Although some may want it, and indeed have called for it, President Saakashvili said on October 25 that neutrality was not an option for Georgia.
“Georgia signed an agreement on its neutrality in 1920 with Bolshevik Russia and after six months Georgia was occupied,” Saakashvili said at a graduation ceremony for 123 officers.
“We signed this agreement," Saakashvili continued, "because Georgian politicians at that time thought that Europe would not help us and they also thought that it would placate those who wanted to conquer Georgia.”
“So, our firm response to their two demands - that Georgia should not have weapons and an army and that Georgia should be neutral - is that we will have modern, not large, but well-equipped armed forces and we will be committed to the principles of democracy and good-neighborliness. We will not commit to anything that would hinder us or our friends from defending Georgia’s independence and sovereignty.”
Senior Russian officials and diplomats, as well as Russia’s Foreign Ministry, indicated several times this year that Moscow wanted to see Georgia as “a sovereign, neutral and friendly country.”

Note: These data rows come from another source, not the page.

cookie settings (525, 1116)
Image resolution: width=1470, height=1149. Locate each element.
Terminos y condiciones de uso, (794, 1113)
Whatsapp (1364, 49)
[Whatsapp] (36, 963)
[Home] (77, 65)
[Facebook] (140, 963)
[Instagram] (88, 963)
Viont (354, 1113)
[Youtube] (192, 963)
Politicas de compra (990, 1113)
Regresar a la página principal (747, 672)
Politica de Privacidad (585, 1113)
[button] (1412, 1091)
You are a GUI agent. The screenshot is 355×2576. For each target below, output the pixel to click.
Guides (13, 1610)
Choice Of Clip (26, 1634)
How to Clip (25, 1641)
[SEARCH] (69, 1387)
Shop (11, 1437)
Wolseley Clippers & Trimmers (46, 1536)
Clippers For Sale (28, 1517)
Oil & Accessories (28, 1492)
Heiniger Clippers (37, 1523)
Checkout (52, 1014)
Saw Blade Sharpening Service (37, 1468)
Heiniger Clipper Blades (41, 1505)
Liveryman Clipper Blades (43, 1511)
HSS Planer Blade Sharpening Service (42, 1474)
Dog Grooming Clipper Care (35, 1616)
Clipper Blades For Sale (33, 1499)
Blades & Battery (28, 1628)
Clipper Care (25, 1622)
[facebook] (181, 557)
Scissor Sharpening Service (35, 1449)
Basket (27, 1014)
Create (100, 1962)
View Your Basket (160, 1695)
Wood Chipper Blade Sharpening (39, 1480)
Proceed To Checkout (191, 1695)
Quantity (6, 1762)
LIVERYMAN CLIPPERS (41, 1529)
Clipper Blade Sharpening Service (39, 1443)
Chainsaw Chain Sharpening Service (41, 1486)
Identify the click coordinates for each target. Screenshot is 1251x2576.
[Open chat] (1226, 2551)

Russia’s calls for Georgian neutrality collide with Tbilisi’s NATO ambitions. Georgian authorities have repeatedly said that the country’s Euro-Atlantic aspiration is the top foreign policy priority and it can not be traded off.
President Saakashvili also said on October 25 that Georgia was building “a new society, a modern state, but based on its ancient traditions.” The armed forces, he said, were “an integral part of this society.”
“We are transforming our armed forces, ensuring they meet modern standards with state-of-the-art military hardware, ranging from armored vehicles to aircraft. This is expensive, but we are sparing no efforts to have a western-style army,” Saakashvili said.